(Recorded data)
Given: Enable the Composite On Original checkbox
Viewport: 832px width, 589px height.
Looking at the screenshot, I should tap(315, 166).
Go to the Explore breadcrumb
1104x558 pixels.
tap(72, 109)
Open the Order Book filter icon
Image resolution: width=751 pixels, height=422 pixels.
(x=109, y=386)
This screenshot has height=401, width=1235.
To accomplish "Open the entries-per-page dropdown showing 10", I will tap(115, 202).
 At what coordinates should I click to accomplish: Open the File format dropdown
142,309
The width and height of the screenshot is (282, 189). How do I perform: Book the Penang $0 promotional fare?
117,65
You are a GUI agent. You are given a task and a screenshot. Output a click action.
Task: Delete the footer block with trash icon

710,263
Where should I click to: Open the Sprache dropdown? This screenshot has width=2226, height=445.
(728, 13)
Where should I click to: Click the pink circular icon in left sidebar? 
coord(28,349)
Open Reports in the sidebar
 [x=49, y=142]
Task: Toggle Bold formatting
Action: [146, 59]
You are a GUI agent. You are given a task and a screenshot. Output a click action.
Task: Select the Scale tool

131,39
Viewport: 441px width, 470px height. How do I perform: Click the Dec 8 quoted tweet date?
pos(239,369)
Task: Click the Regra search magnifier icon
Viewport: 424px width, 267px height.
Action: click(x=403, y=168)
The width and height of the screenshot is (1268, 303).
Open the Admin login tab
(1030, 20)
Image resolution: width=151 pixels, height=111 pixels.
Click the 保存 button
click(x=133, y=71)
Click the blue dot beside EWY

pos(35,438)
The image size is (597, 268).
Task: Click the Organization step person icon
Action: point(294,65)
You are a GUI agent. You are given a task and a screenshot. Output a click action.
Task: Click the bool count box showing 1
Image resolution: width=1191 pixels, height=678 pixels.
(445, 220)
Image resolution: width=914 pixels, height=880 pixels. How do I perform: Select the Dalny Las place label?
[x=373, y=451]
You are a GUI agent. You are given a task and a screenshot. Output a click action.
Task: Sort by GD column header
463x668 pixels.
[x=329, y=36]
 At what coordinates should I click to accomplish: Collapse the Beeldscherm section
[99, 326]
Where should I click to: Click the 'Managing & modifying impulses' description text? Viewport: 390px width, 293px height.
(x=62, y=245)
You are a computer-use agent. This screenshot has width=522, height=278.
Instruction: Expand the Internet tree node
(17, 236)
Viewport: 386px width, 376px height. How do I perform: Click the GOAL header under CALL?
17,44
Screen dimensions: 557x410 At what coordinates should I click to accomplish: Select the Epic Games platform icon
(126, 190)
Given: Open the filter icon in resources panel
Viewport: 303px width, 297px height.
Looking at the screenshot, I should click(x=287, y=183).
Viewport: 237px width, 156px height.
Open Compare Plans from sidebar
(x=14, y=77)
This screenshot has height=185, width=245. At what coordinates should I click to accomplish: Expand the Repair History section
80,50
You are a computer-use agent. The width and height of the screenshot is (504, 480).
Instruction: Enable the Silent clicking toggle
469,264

> _Problem_:
Each record is to be retyped exactly as it appears.

> _Solution for this task_:
Given: Enable the Composite On Original checkbox
Viewport: 832px width, 589px height.
Looking at the screenshot, I should tap(315, 166).
Go to the Explore breadcrumb
1104x558 pixels.
tap(72, 109)
Open the Order Book filter icon
Image resolution: width=751 pixels, height=422 pixels.
(x=109, y=386)
This screenshot has height=401, width=1235.
To accomplish "Open the entries-per-page dropdown showing 10", I will tap(115, 202).
 At what coordinates should I click to accomplish: Open the File format dropdown
142,309
The width and height of the screenshot is (282, 189). How do I perform: Book the Penang $0 promotional fare?
117,65
You are a GUI agent. You are given a task and a screenshot. Output a click action.
Task: Delete the footer block with trash icon

710,263
Where should I click to: Open the Sprache dropdown? This screenshot has width=2226, height=445.
(728, 13)
Where should I click to: Click the pink circular icon in left sidebar? 
coord(28,349)
Open Reports in the sidebar
 [x=49, y=142]
Task: Toggle Bold formatting
Action: [146, 59]
You are a GUI agent. You are given a task and a screenshot. Output a click action.
Task: Select the Scale tool

131,39
Viewport: 441px width, 470px height. How do I perform: Click the Dec 8 quoted tweet date?
pos(239,369)
Task: Click the Regra search magnifier icon
Viewport: 424px width, 267px height.
Action: click(x=403, y=168)
The width and height of the screenshot is (1268, 303).
Open the Admin login tab
(1030, 20)
Image resolution: width=151 pixels, height=111 pixels.
Click the 保存 button
click(x=133, y=71)
Click the blue dot beside EWY

pos(35,438)
The image size is (597, 268).
Task: Click the Organization step person icon
Action: point(294,65)
You are a GUI agent. You are given a task and a screenshot. Output a click action.
Task: Click the bool count box showing 1
Image resolution: width=1191 pixels, height=678 pixels.
(445, 220)
Image resolution: width=914 pixels, height=880 pixels. How do I perform: Select the Dalny Las place label?
[x=373, y=451]
You are a GUI agent. You are given a task and a screenshot. Output a click action.
Task: Sort by GD column header
463x668 pixels.
[x=329, y=36]
 At what coordinates should I click to accomplish: Collapse the Beeldscherm section
[99, 326]
Where should I click to: Click the 'Managing & modifying impulses' description text? Viewport: 390px width, 293px height.
(x=62, y=245)
You are a computer-use agent. This screenshot has width=522, height=278.
Instruction: Expand the Internet tree node
(17, 236)
Viewport: 386px width, 376px height. How do I perform: Click the GOAL header under CALL?
17,44
Screen dimensions: 557x410 At what coordinates should I click to accomplish: Select the Epic Games platform icon
(126, 190)
Given: Open the filter icon in resources panel
Viewport: 303px width, 297px height.
Looking at the screenshot, I should click(x=287, y=183).
Viewport: 237px width, 156px height.
Open Compare Plans from sidebar
(x=14, y=77)
This screenshot has height=185, width=245. At what coordinates should I click to accomplish: Expand the Repair History section
80,50
You are a computer-use agent. The width and height of the screenshot is (504, 480).
Instruction: Enable the Silent clicking toggle
469,264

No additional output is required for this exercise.